Сначала зрителям была продемонстрирована разминка: шаги, удары, разрубленные глиняные кувшины и деревянные шесты. Всё это Голицын уже видел вчера. Но спустя минут десять ситуация изменилась и в круг вышли бойцы уже один на один. Начиналось самое интересное. Голицын, буквально, прилип взглядом к происходящему на площадке, невольно отмечая каждую стойку, положение ног, хват, направление удара. Он так увлёкся зрелищем, что пропустил появление рядом с ним вчерашнего знакомого. Господин Като присел рядом на поставленный слугами стул и что-то спросил.

— Простите? — повернулся к нему Голицын, недовольный тем, что его отвлекают от зрелища.

— Господин Като спрашивает: желаете ли вы ещё поучаствовать в боях? — перевел Голицыну фразу Феликс Старк.

— Да, конечно! — оживился Дмитрий. — А можно?

— Я не знаток самурайских боёв, — пожал плечами Феликс. — Айны не любят поединков. Но раз господин Като вам предлагает сам, то я не вижу препятствий.

— Феликс Оскарович, спросите, что мне для этого нужно? — попросил Голицын.
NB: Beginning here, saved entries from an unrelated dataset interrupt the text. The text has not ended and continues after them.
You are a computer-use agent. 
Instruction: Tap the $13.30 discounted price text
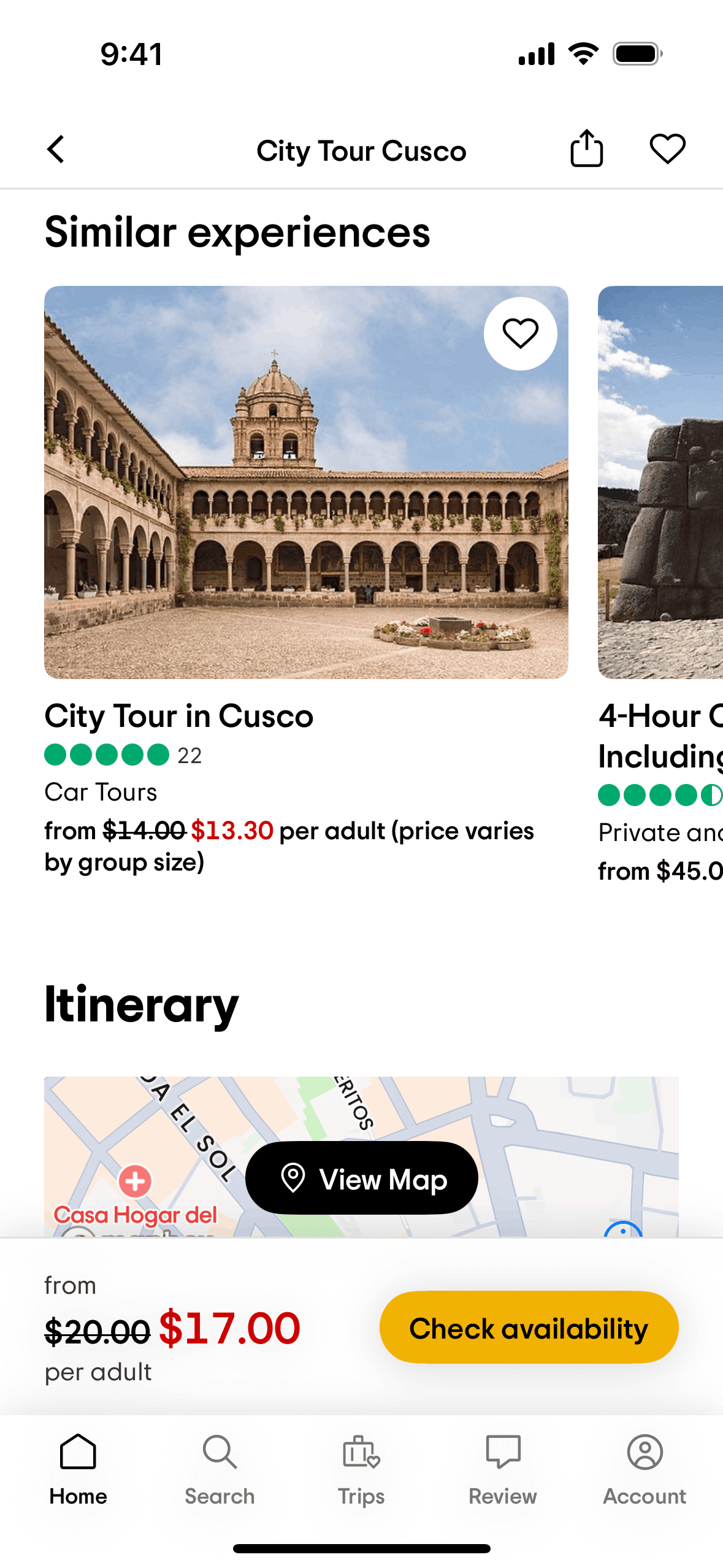(x=232, y=831)
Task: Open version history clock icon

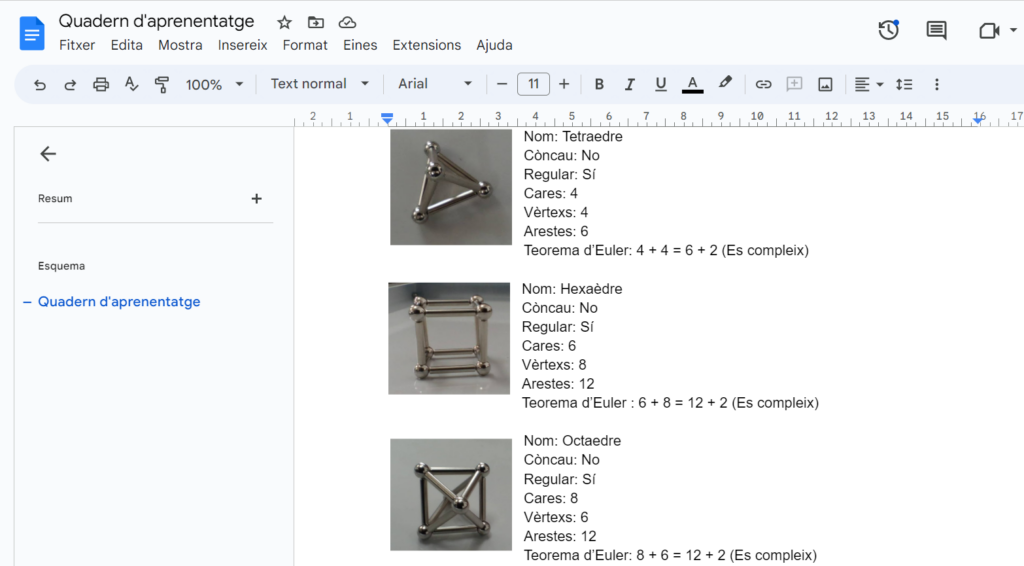Action: click(x=888, y=30)
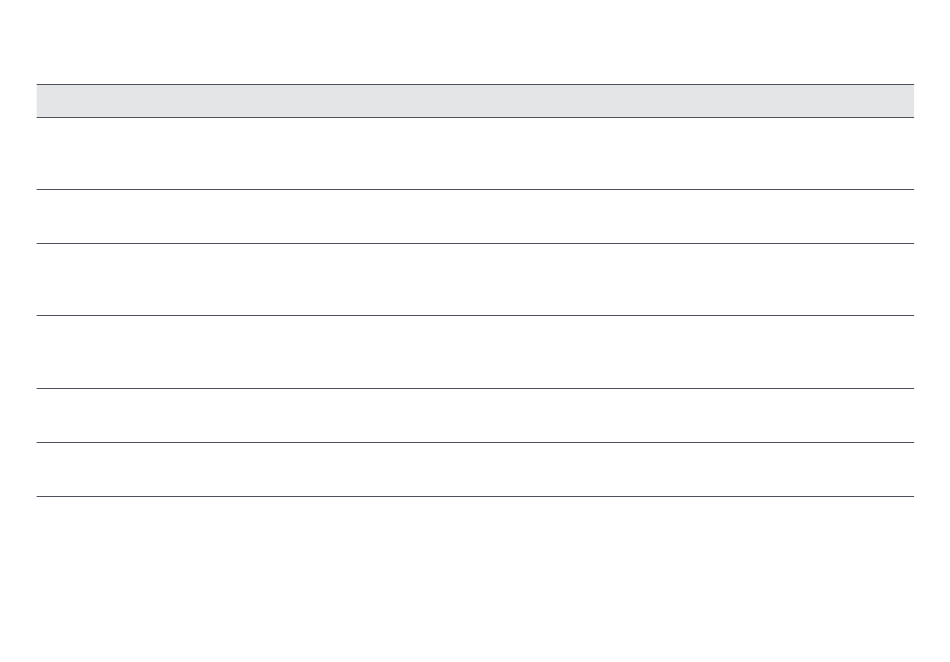Select the first blank row beneath the header
This screenshot has width=950, height=662.
point(475,153)

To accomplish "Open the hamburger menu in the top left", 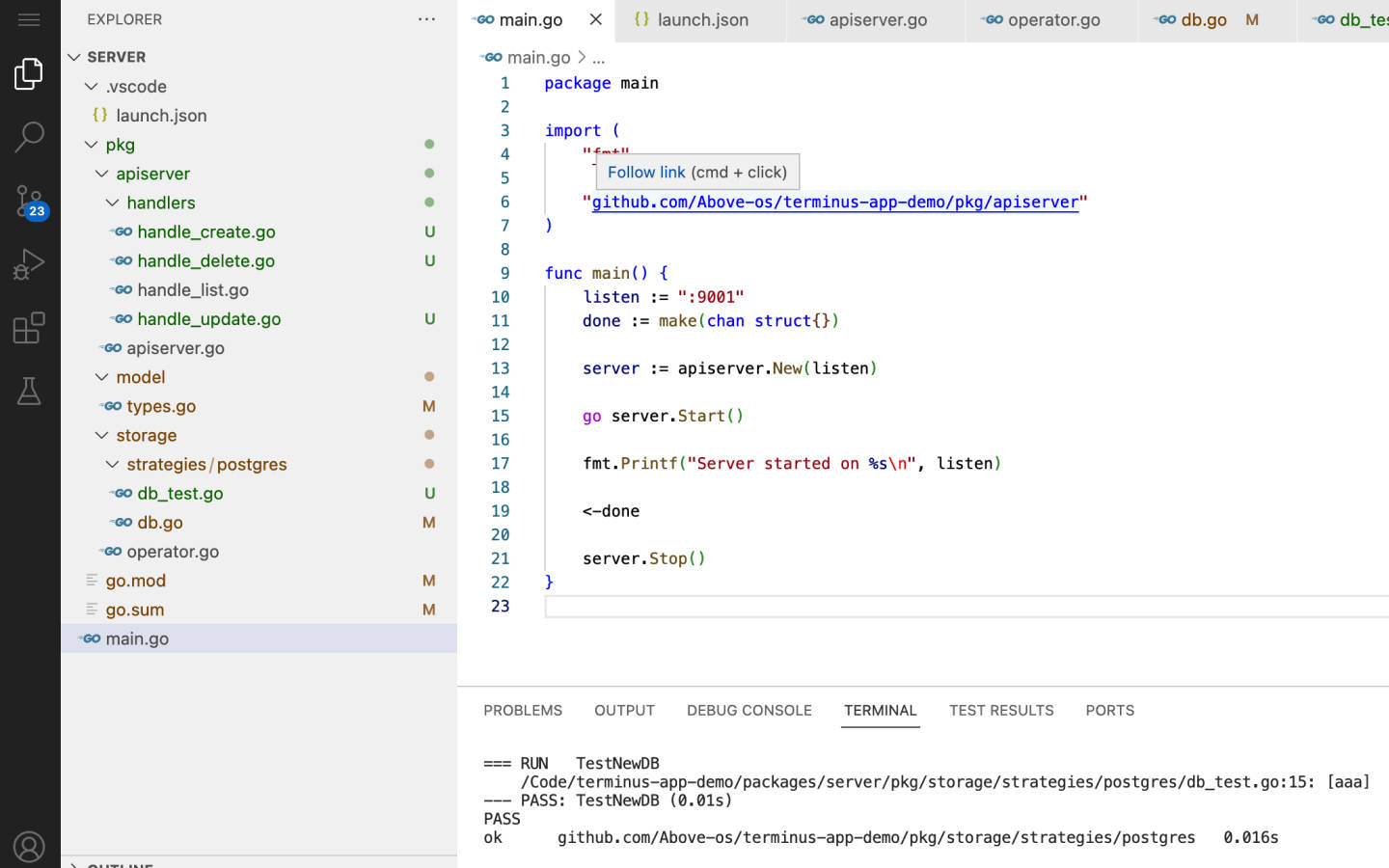I will tap(29, 17).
Старк полминуты переговаривался с Като, а затем пояснил:

— Вам нужно лишь желание, оружие и согласие большинства самураев. Оружие господин Като готов подарить вам своё.

После переведённых слов ниппонец поднялся, снял с пояса свою катану и с поклоном протянул её Голицыну. Тому не оставалось ничего другого как встать и с не таким изящным поклоном принять подарок. В этот момент закончился текущий поединок, о чём всех вокруг возвестили протяжные звуки труб. Бойцы покинули арену, а на неё вышел следующий участник. Господин Като вышел вперёд и о чём-то громко спросил всех окружающих.

— Чего? — обернулся Голицын к Старку.

— Спрашивает, согласны ли самураи и сёгун допустить к участию в боях гостя, — перевёл тот.

Один за одним самураи поднимали вверх мечи, держа их параллельно земле, выражая своё одобрение. Насчитав согласных больше, чем тех, кто воздержался, господин Като повернулся к Голицыну и кивнул.